Kata-kata Dessy berhenti saat Rio menggenggam tangannya. “Gue ga bakal pergi, selama lo nyuruh gue tetep tinggal. Gue bakal tetep di sini, selama yang lo mau.”

Dessy tersenyum, lalu mengangguk. “Tapi, kita backstreet.”

Rio melengos malas. “Serius, Meo.”

Romeo mendengus. “Gue serius. Gue liat di mading. Gue males lah ikut acara kemping-kemping gitu. Tahun kemaren aja gue nggak mandi seharian. Mana kalo mau berak ribet.”

Budi yang sedang mencatat lantas menoleh. “Tiga angkatan?”

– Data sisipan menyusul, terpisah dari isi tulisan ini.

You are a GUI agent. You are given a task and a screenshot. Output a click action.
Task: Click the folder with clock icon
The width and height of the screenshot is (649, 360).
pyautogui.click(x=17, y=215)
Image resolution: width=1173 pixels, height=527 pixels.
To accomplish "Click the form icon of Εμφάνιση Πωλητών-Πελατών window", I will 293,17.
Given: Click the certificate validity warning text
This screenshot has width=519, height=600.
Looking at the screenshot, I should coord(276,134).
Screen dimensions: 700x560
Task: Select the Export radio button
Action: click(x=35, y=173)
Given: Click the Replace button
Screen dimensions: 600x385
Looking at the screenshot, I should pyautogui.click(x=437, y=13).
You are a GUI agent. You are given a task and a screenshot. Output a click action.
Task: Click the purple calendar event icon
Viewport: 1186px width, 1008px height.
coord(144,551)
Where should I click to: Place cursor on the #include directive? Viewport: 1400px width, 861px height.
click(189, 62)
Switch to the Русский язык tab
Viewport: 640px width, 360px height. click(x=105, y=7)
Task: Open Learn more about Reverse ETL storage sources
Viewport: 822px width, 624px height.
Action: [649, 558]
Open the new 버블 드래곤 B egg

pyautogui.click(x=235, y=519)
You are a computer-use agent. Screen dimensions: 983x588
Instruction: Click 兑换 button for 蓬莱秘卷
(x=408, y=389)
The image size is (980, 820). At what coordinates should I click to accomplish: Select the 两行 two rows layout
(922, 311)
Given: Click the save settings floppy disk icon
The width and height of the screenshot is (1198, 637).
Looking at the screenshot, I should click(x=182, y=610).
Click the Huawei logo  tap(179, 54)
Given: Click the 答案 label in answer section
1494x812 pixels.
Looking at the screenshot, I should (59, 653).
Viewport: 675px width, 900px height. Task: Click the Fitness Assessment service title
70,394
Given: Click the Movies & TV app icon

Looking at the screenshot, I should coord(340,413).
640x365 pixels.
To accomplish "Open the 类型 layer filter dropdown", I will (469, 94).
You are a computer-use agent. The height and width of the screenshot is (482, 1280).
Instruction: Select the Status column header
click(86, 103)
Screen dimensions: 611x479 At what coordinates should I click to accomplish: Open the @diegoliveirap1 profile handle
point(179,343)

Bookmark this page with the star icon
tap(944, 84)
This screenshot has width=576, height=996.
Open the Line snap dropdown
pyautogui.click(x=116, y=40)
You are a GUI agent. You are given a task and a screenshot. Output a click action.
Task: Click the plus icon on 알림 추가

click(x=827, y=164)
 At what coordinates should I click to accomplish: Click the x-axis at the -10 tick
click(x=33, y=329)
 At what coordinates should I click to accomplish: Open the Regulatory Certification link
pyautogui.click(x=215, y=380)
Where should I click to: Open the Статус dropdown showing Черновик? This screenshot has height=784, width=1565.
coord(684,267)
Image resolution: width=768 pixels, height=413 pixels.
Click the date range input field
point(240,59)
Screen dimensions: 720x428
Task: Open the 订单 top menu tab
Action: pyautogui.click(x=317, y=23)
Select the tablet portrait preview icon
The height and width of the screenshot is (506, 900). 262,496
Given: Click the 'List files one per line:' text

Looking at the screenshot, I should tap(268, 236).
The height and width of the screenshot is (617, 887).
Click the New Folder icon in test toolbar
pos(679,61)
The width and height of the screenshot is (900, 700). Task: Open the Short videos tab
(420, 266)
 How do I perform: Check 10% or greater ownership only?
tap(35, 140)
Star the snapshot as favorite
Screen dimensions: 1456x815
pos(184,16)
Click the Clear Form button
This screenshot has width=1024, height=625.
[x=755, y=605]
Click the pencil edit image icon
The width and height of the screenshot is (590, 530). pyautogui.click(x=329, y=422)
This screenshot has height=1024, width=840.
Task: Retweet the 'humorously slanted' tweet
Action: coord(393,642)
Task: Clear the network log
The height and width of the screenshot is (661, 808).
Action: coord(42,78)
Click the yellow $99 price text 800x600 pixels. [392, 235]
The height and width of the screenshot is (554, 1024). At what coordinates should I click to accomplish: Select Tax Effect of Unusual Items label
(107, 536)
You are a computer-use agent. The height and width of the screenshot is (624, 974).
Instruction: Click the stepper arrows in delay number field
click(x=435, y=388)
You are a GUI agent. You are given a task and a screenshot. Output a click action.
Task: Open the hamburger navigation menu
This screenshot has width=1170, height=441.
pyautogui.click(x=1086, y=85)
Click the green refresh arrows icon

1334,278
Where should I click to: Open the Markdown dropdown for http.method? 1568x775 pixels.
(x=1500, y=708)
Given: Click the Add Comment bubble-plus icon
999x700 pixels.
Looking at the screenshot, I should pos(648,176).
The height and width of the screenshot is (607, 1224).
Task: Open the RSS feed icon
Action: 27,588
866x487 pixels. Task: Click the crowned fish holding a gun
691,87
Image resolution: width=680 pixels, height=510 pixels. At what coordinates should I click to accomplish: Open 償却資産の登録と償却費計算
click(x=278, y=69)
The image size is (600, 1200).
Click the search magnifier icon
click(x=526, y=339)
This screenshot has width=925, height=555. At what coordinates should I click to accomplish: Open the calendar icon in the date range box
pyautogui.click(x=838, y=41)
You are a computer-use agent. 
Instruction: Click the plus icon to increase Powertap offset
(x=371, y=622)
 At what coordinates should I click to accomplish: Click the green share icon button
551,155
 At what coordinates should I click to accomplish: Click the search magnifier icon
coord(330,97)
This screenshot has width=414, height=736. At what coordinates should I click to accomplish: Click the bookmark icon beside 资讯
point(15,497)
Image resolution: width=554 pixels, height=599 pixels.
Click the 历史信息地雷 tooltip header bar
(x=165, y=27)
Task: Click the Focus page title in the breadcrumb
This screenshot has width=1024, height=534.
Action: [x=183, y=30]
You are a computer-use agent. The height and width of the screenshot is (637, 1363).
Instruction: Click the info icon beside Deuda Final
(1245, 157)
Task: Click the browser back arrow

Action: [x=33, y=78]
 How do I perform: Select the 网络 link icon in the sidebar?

Romeo menggeleng. “Dua angkatan doang. Kelas XII mana boleh ikut. Mereka itu mau difokuskan ke UN.”

“Gue nggak ganteng lagi kalo ikut acara begituan. Males lah,” Budi memberi tanggapan yang sama seperti Romeo.

Sementara Rio memilih diam. Sebenarnya, responnya biasa saja terhadap acara ini. Tapi masalahnya, Rio pasti akan bertemu Deeva dari pagi sampai malam selama tiga hari berturut-turut.

“Yo?”

“Hm?”

“Lo beneran putus dari Dessy? Terus, kenapa jaga jarak juga sama Deeva?” Romeo mengubah topik, membuat Budi berhenti dari kegiatan mencatatanya.

Ada sedikit ragu, sebelum akhirnya Rio menjawab. “Iya. Karena, gue nggak mau Deeva ngerasa bersalah lagi. Gue juga nggak mau nambah masalah dia.”

“Ketua kelas XI-C, dipanggil Bu Titin, disuruh ke ruang guru,” Alan berteriak saat sudah masuk ke kelas XI-C. Suaranya itu membuat Rio memusatkan pandangannya ke depan, membuatnya beradu pandang dengan Alan.

Alan menatapnya sinis, berbanding terbalik dengan Rio yang menatapnya biasa saja. Setelah mengucapkan itu, Alan keluar kelas.

“Kenapa dia?” Budi menyenggol bahu Rio yang belum melepaskan pandangannya dari Alan hingga laki-laki itu menghilang di balik pintu kelasnya.

“Nggak tau. Lagi PMS kali,” Rio meringis. Luka dari Alan masih meninggalkan nyeri di sudut bibirnya.